What role does the oversight authority play in the appeals process?

The responsible department handles the administrative aspects of the appeal. These functions would include receiving and acknowledging written requests for an independent review, compiling and maintaining a current list of eligible independent reviewers, and selecting an independent reviewer to make a recommendation. In addition, the overseeing agency should coordinate the appeal in such a way that the independent reviewer’s determination is communicated to the enrollee, the enrollee’s treating provider, the health plan and the department.

Who selects independent reviewers and what should their qualifications be?

Independent reviewers are selected by the commissioner of the oversight agency or by an appointed agent of the commissioner. Under most state laws, oversight agencies either contract with several independent reviewers to conduct reviews as necessary, or compile and maintain a list of approved independent reviewers. Independent reviewers should be licensed physicians and should specialize in an area of medicine that is the subject of the enrollee’s claim.

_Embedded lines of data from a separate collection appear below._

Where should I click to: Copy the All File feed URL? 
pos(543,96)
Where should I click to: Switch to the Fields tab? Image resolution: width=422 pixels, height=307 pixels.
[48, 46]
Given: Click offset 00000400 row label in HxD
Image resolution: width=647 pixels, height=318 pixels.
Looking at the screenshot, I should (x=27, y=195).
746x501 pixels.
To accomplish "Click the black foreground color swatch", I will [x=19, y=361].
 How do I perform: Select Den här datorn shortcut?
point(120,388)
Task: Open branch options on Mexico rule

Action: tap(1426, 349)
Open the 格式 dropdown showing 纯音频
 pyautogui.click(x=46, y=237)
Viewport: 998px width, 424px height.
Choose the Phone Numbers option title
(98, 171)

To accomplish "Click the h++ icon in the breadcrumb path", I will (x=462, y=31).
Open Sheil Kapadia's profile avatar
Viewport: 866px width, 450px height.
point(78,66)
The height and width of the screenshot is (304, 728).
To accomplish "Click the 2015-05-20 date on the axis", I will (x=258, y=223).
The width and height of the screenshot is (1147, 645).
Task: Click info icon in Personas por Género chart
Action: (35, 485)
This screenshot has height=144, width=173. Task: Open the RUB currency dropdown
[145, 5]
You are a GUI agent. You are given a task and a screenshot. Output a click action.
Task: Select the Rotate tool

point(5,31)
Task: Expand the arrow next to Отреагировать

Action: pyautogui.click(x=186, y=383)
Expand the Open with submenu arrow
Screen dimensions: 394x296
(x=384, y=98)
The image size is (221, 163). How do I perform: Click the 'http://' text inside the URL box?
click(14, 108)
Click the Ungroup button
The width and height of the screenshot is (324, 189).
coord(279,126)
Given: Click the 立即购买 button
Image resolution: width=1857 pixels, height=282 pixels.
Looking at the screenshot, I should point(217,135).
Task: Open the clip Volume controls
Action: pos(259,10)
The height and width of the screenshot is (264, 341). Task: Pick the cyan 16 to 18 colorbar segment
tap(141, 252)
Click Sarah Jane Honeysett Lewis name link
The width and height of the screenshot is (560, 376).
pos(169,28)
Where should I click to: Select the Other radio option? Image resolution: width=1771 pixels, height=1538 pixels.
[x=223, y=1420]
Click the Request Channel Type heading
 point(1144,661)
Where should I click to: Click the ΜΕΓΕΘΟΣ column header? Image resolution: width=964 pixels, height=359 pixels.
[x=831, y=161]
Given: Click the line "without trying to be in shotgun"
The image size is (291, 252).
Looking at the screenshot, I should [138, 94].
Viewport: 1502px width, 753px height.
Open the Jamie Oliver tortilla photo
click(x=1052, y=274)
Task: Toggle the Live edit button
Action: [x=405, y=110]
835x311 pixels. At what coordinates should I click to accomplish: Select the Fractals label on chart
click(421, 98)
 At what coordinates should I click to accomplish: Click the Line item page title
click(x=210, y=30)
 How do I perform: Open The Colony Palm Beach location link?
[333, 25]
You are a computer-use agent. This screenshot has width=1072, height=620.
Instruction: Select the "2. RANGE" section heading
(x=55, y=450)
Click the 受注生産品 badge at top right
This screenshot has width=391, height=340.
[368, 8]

When an oversight agency is selecting from a list of eligible independent reviewers, the commissioner should ensure that the selected reviewer has no financial or other interest in the outcome of the review.

What is the independent reviewer’s role in the appeal process?

The independent reviewer should determine whether the covered service requested by the enrollee or the enrollee’s provider is medically necessary based on a thorough review of pertinent information The reviewer’s decision should be communicated to the enrollee, the enrollee’s provider, the health plan and the oversight agency.

Does the health plan have to abide by the independent reviewer’s decision?

Yes. The independent reviewer’s decision should be final and binding, meaning that a health plan must administer a service upon notification that the covered service was determined to be medically necessary by the independent reviewer. However, both health plans and enrollees should retain the right to seek judicial relief if either party is unsatisfied with the independent reviewer’s decision. A health plan should be required to administer the service determined to be medically necessary even if it decides to seek judicial review of the matter.

Who pays for the independent reviewer?

Payment can be structured in several different ways. Most states require the health plan to pay for the independent reviewer, while others require the enrollee to contribute a nominal fee at the time the independent review is requested. Special arrangements should be made for enrollees who cannot afford to pay for the review, and some states refund the enrollee’s payment if he or she ultimately prevails in the review.